I have been practising TM for several weeks now, 20 minutes of meditation in the morning and 20 in the evening. I have noticed a huge difference in my mood. It is as though my emotions do not waver as much as they did, I feel calmer and more towards the direction of happiness. Whereas before I would often feel lost and probably more toward unhappiness. It is something I do not control, it just happens. Immediately following meditation I feel more bright and whole. As the weeks have gone by I feel lighter as I meditate, and although I still have thoughts whilst doing it, they seem less intense, less intrusive. I have not lost my temper once since I began, and have become more patient with others and myself.
I became interested in TM as I have been on a quest for knowledge for a few years now, moving from one book/idea to another. It occurred to me recently that with each new bit of knowledge, I drop something I thought intrinsic to my life from the last bit of knowledge I learned, and then add something new to my knowledge. What is this 'knowledge' then, I thought to myself. It appears to be so true to me at the time, I get so excited about it and want to teach others about it. Yet it is then discarded when I learn something new. This is a pattern that I could see continuing forever and ever, so am I really learning?
Maybe the only way to true knowledge is through feeling, through deep within oneself. This can happen through meditation. When I meditate, I become a better person because I feel more whole. So I must become a better teacher for actions speak more than words. Learning from books is fun, it is interesting. But none of it is 'truth'. We will never find the meaning of life through a book, lecture or another person. How can it be truth, when truth is so different to each person, each gender, each age group, each culture etc.
Feelings however, cannot be put into words completely. It is another language altogether. When I watch people like Terence McKenna, Jung or Gurdijeff on youtube, talking about something they passionately believe in, I have noticed that these wonderfully clever, open minded people at some point end up berating somebody else's point of view. Why? The only truth a person can really believe in, is that which they have felt themselves, deep within. I wonder if real truth is entirely wordless, something that can never be translated into words effectively, or explained.

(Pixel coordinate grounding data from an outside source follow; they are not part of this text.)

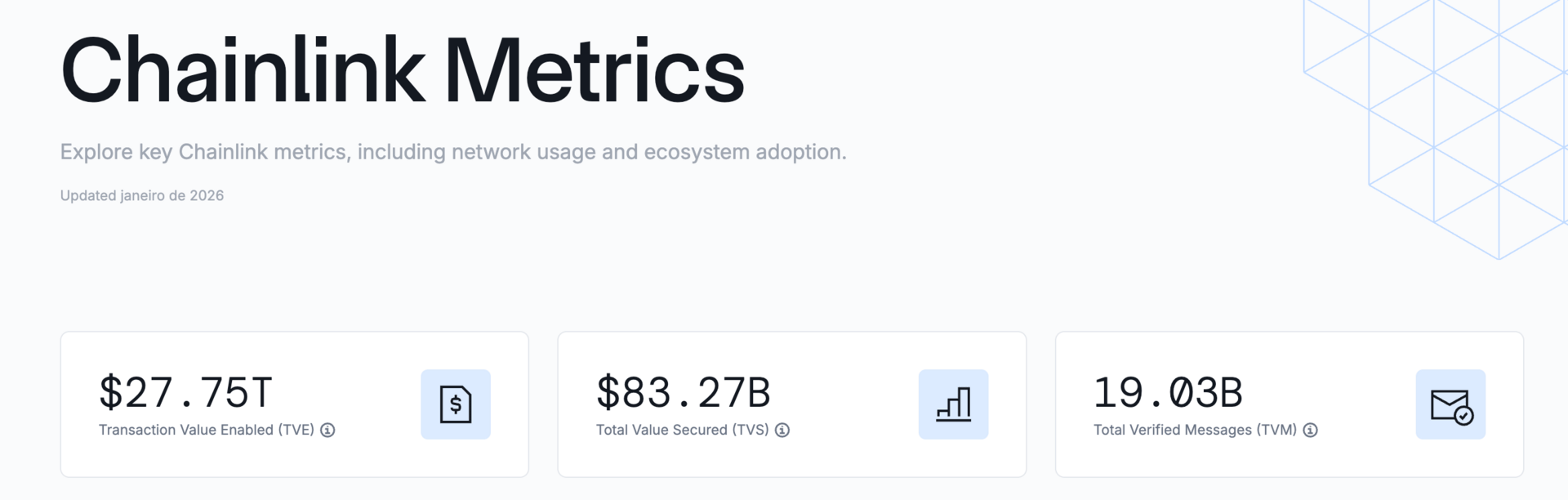
Task: Click the 'Total Verified Messages (TVM)' label
Action: [x=1196, y=430]
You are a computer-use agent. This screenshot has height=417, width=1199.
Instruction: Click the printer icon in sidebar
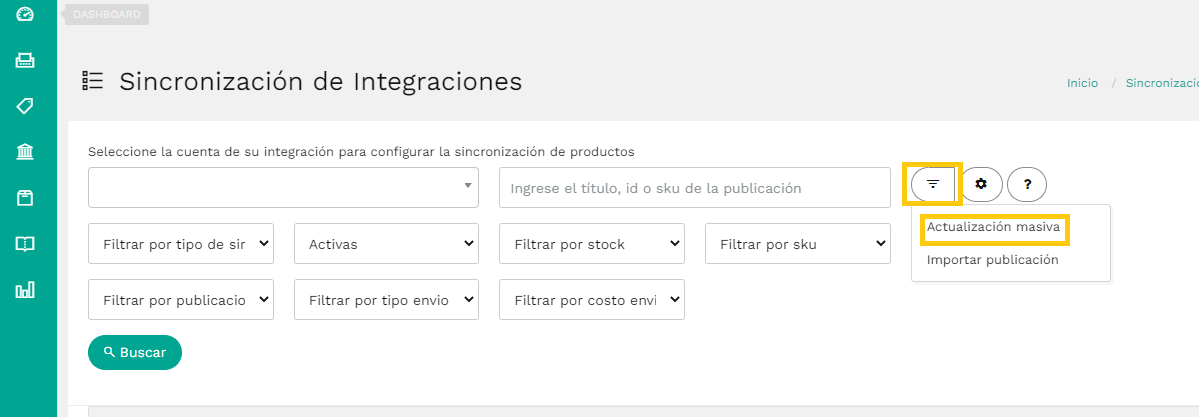coord(25,60)
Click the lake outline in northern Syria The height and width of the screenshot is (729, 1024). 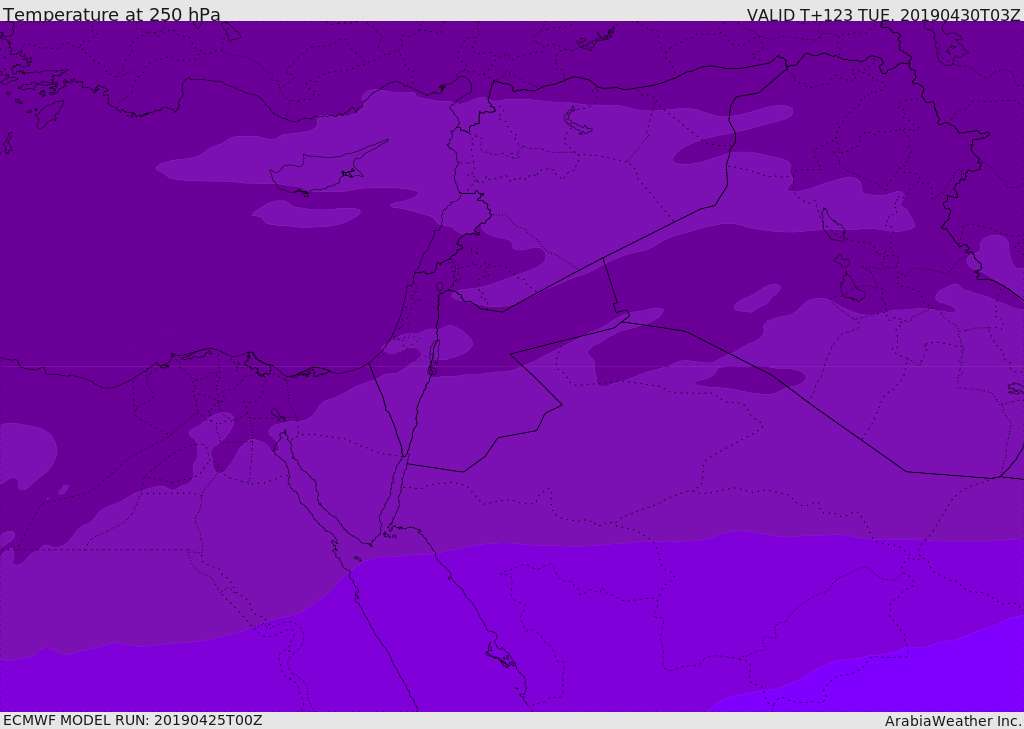(578, 121)
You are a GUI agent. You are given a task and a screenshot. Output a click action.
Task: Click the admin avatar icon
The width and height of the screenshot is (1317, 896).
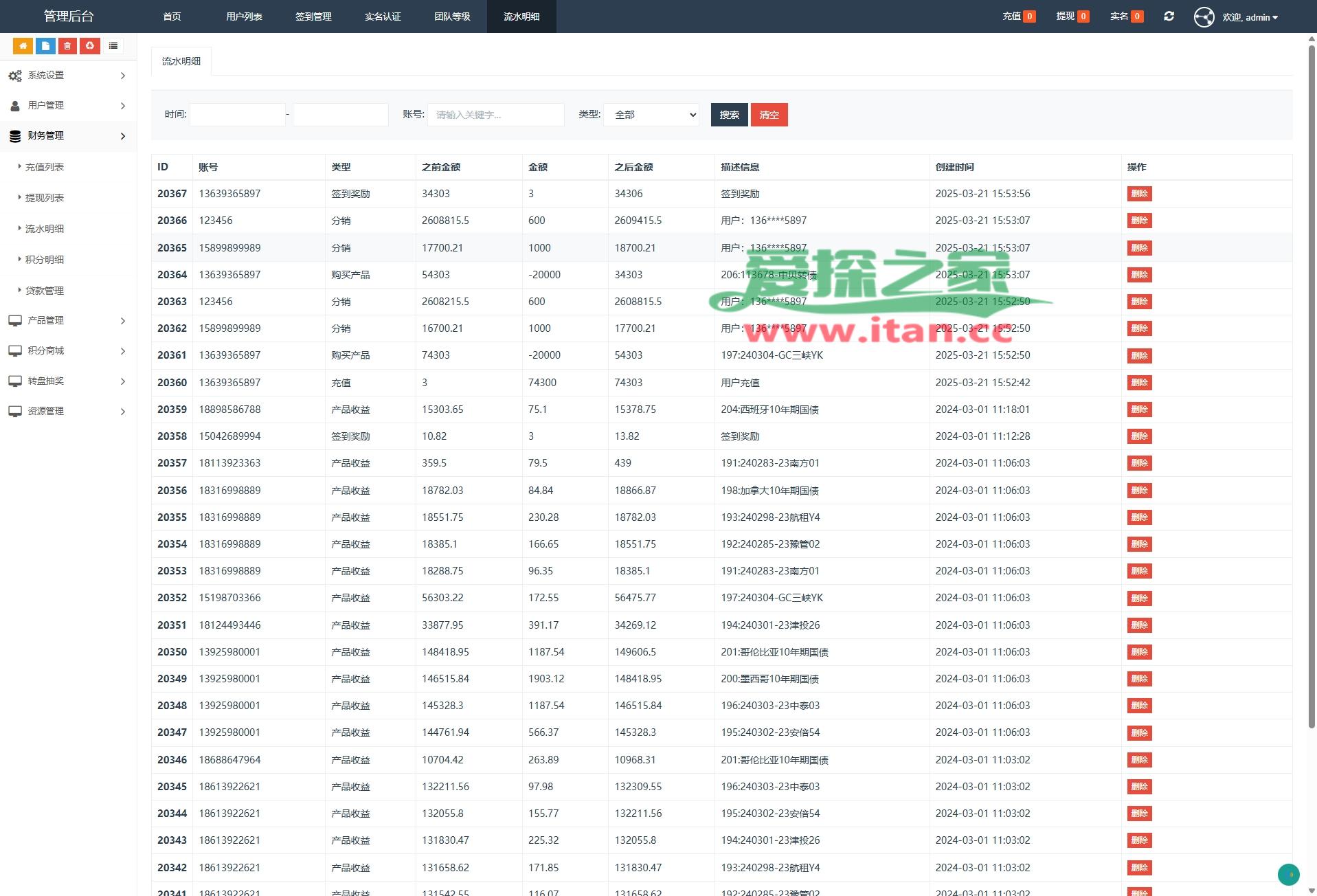point(1204,17)
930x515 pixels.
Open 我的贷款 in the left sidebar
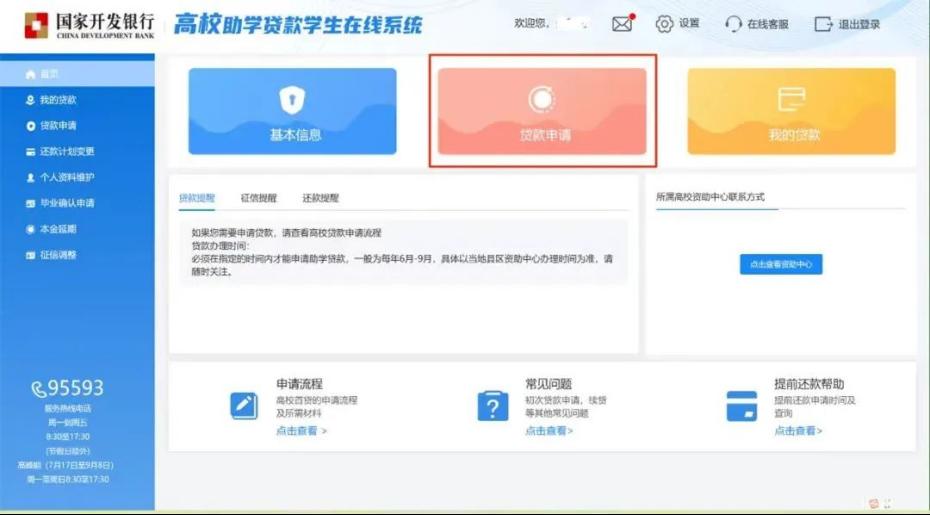pyautogui.click(x=58, y=100)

When we read words and ideas, they must go into the ego/memory side of the brain. They are then tainted by our habits, judged by our past experience and affected by our present experience. We all keep the ideas that are convenient to us at the time, and then drop the rest.
However, the part of us which is connected to something greater, whatever that is, is kept free from this judgement because it is whole. It is a never-ending space where inspiration can come through directly to oneself. Where one can feel, freely, in immense space and light. When you are there, nothing you think matters actually matters.
As we meditate more, maybe we begin to learn a new language. The language we were made with. Our minds rely less and less on words. Telepathy and psychic abilities perhaps rely on this forgotten language. Maybe each time we meditate, we learn a little more of this forgotten language, until eventually it becomes your primary language, unexplainable to anybody else through word. It is simply understood by the real you.
Words are like a game, they can be played and spun and manipulated, tossed and sung and wept. Real feelings cannot. Meditation truly helps to find these 'real' feelings and keep them with you in your daily life. From a place where the word 'feeling' means much more what the word could ever suggest.